Conditional Random Fields for Integrating Local Discriminative Classifiers

  • Authors:
  • J. Morris;E. Fosler-Lussier

  • Affiliations:
  • Ohio State Univ., Columbus;-

  • Venue:
  • IEEE Transactions on Audio, Speech, and Language Processing
  • Year:
  • 2008

Quantified Score

Hi-index 0.00

Visualization

Abstract

Conditional random fields (CRFs) are a statistical framework that has recently gained in popularity in both the automatic speech recognition (ASR) and natural language processing communities because of the different nature of assumptions that are made in predicting sequences of labels compared to the more traditional hidden Markov model (HMM).
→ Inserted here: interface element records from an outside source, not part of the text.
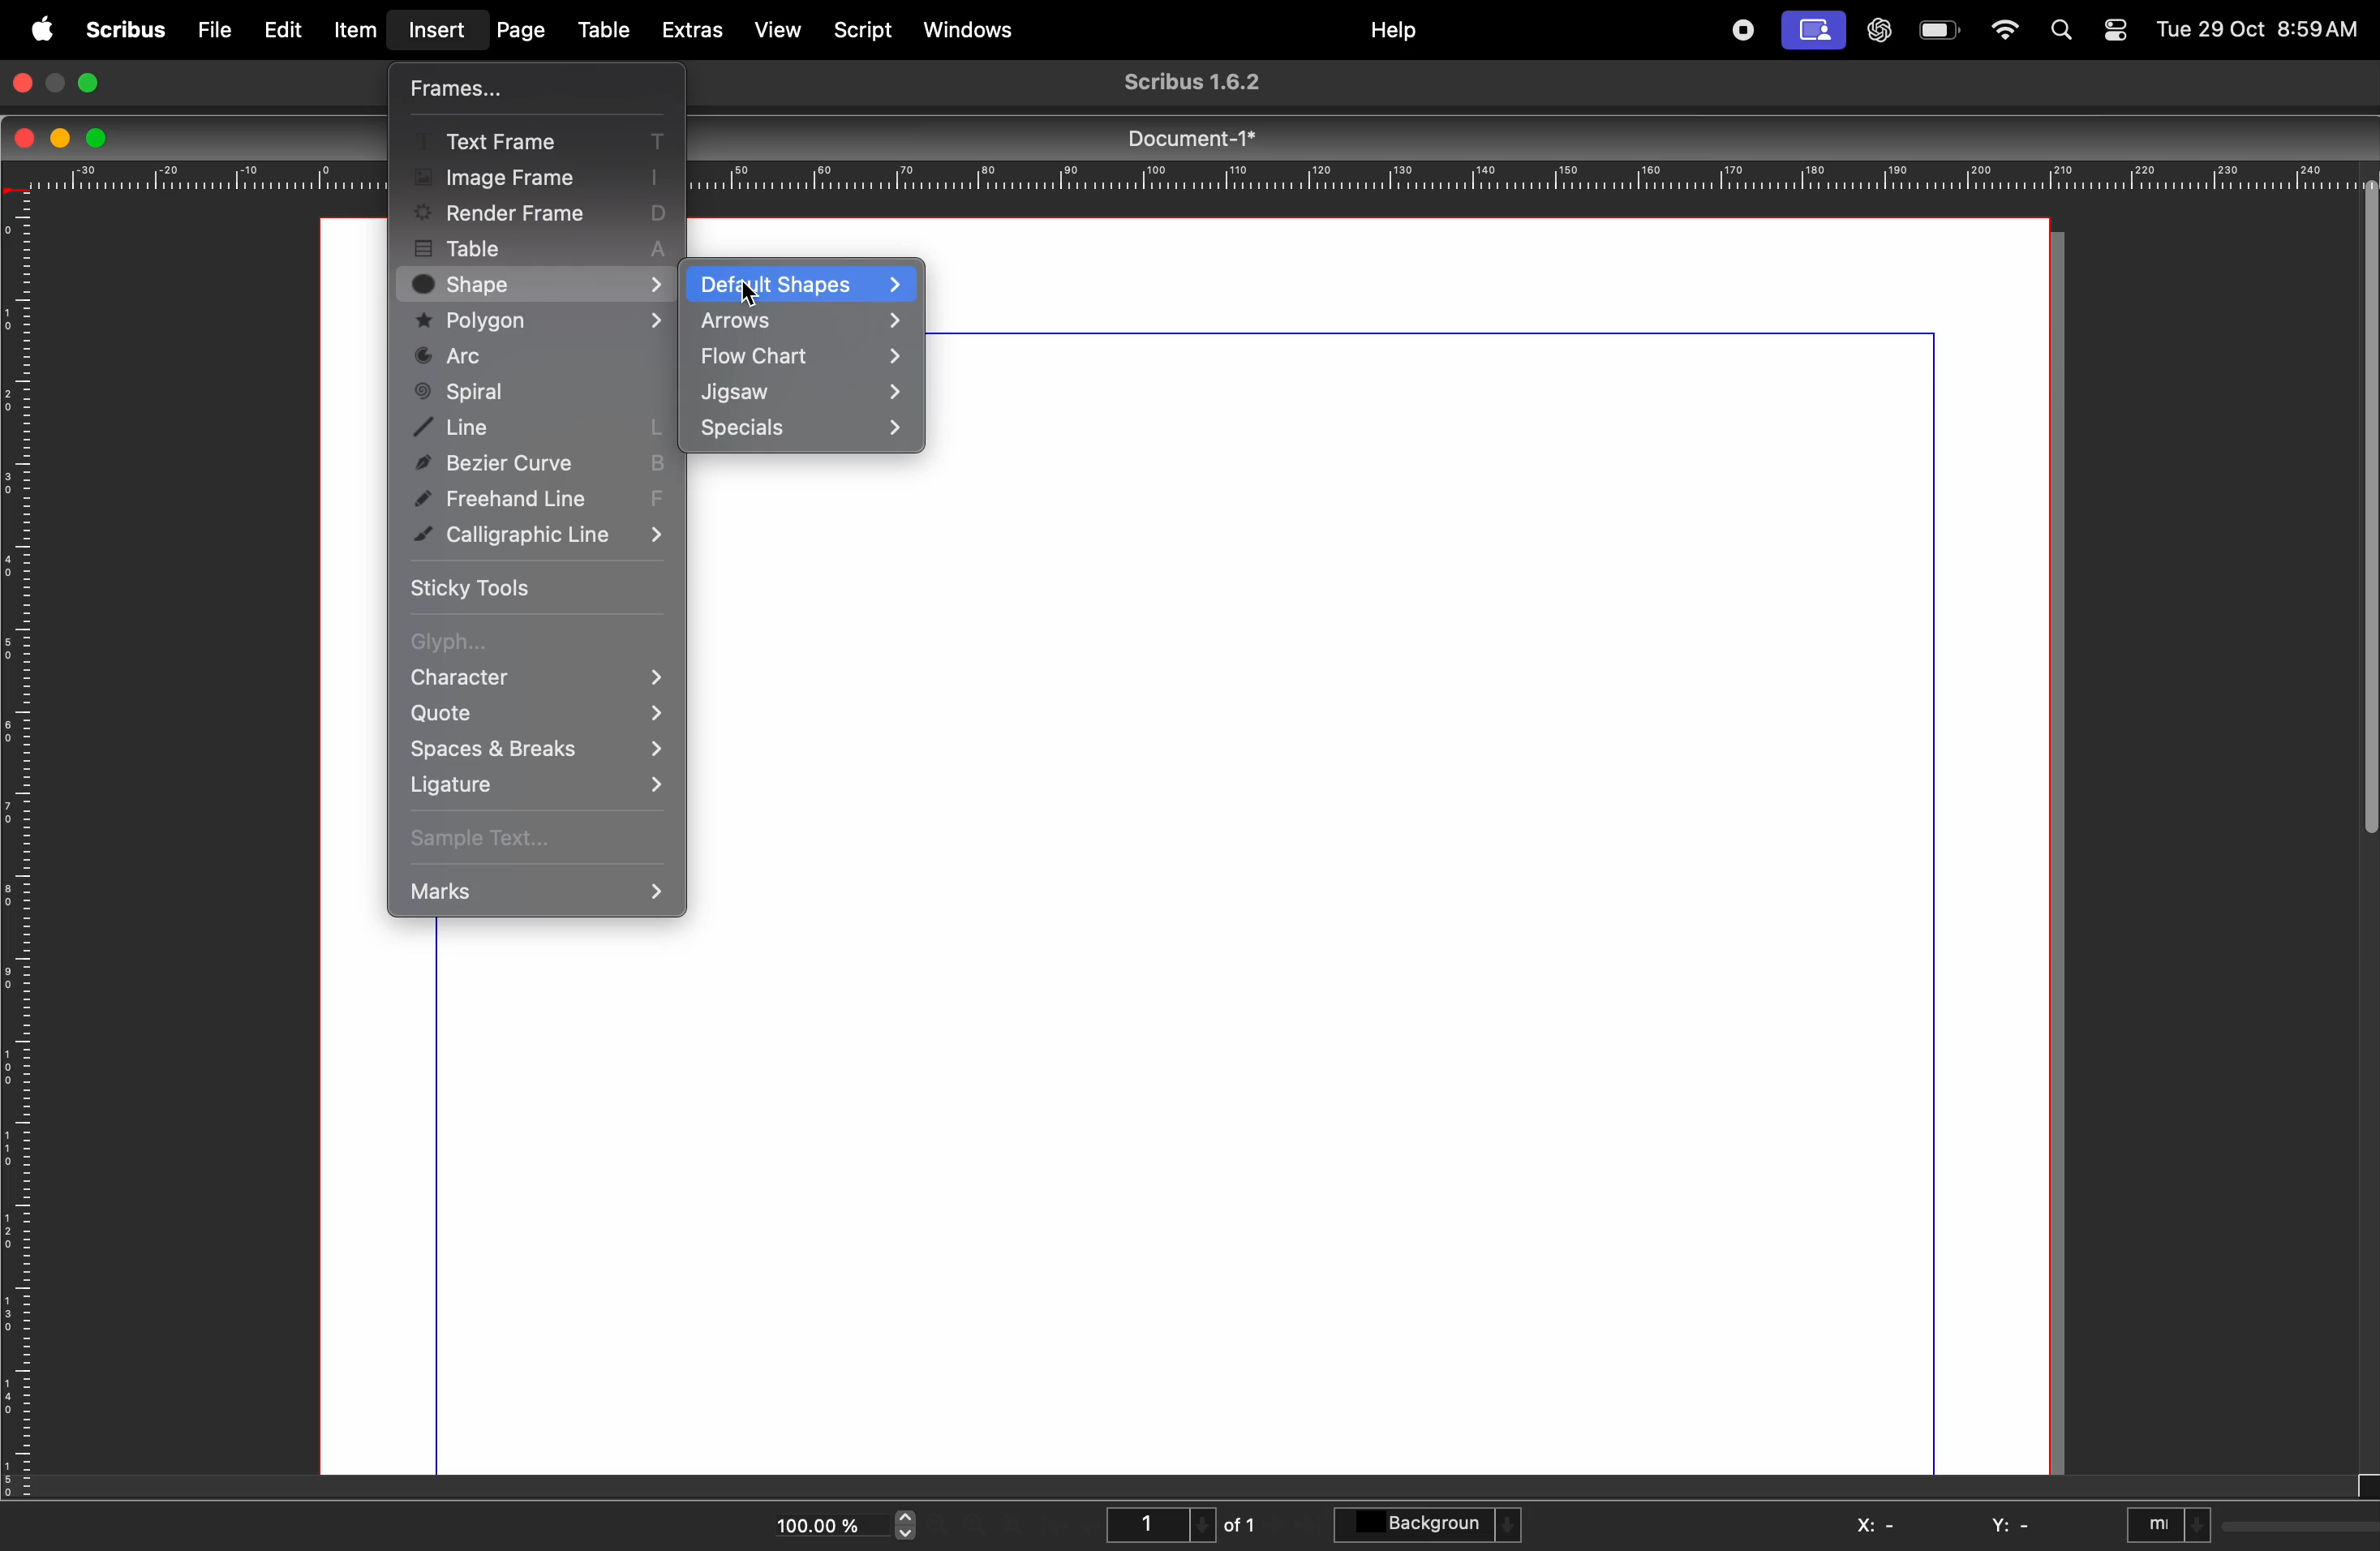 The height and width of the screenshot is (1551, 2380). What do you see at coordinates (1741, 30) in the screenshot?
I see `record` at bounding box center [1741, 30].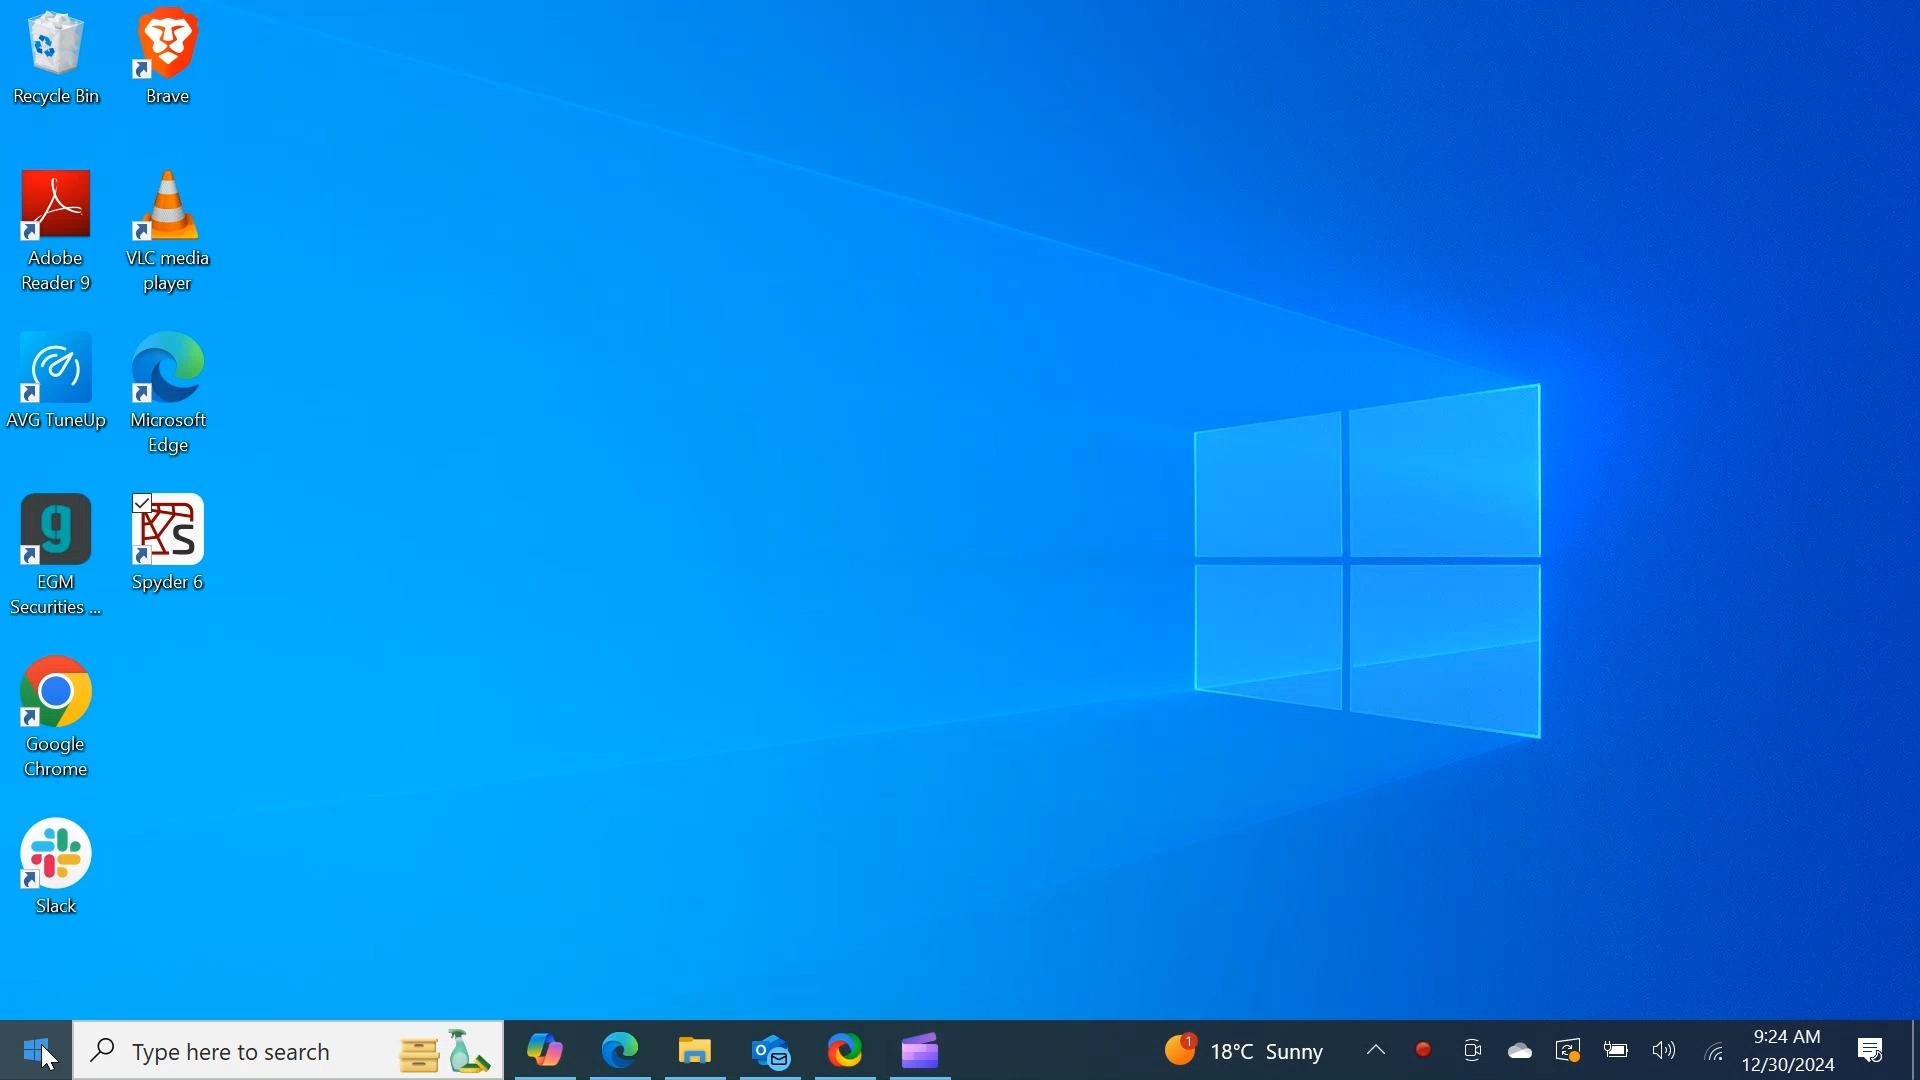 The height and width of the screenshot is (1080, 1920). I want to click on Cursor , so click(50, 1058).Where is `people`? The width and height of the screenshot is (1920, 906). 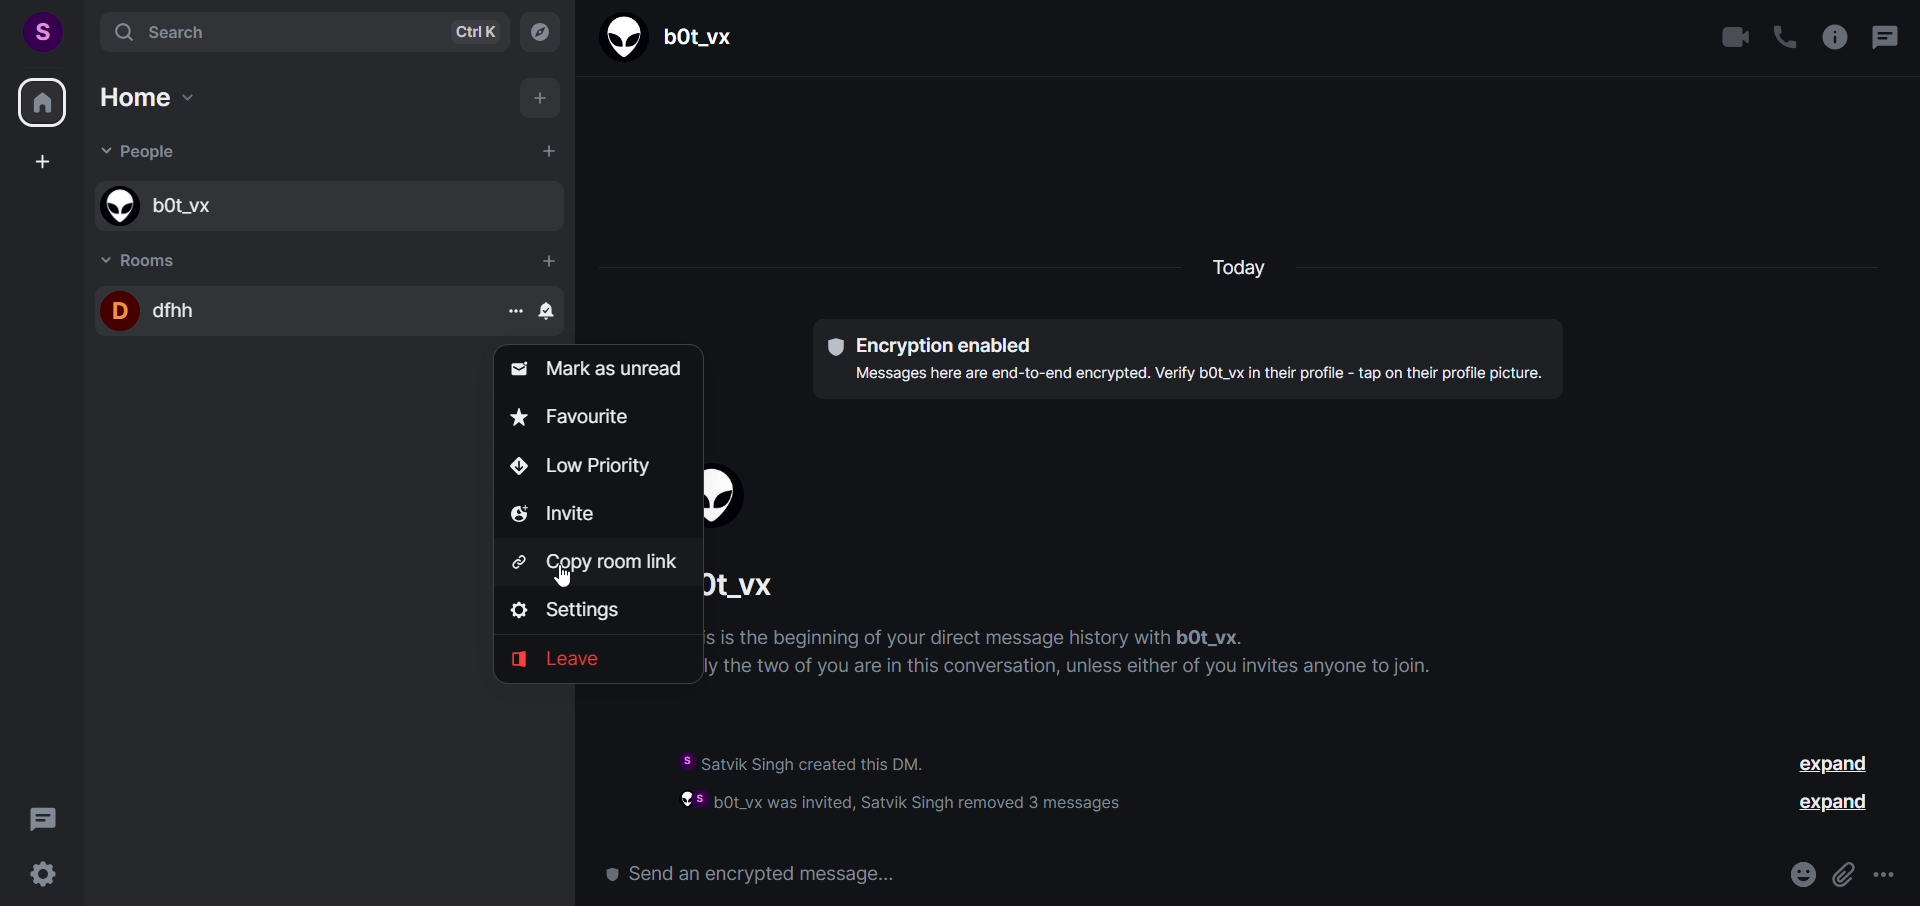 people is located at coordinates (146, 154).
In the ASR community, CRFs have been employed in a method similar to that of HMMs, using the sufficient statistics of input data to compute the probability of label sequences given acoustic input. In this paper, we explore the application of CRFs to combine local posterior estimates provided by multilayer perceptrons (MLPs) corresponding to the frame-level prediction of phone classes and phonological attribute classes. We compare phonetic recognition using CRFs to an HMM system trained on the same input features and show that the monophone label CRF is able to achieve superior performance to a monophone-based HMM and performance comparable to a 16 Gaussian mixture triphone-based HMM; in both of these cases, the CRF obtains these results with far fewer free parameters. The CRF is also able to better combine these posterior estimators, achieving a substantial increase in performance over an HMM-based triphone system by mixing the two highly correlated sets of phone class and phonetic attribute class posteriors.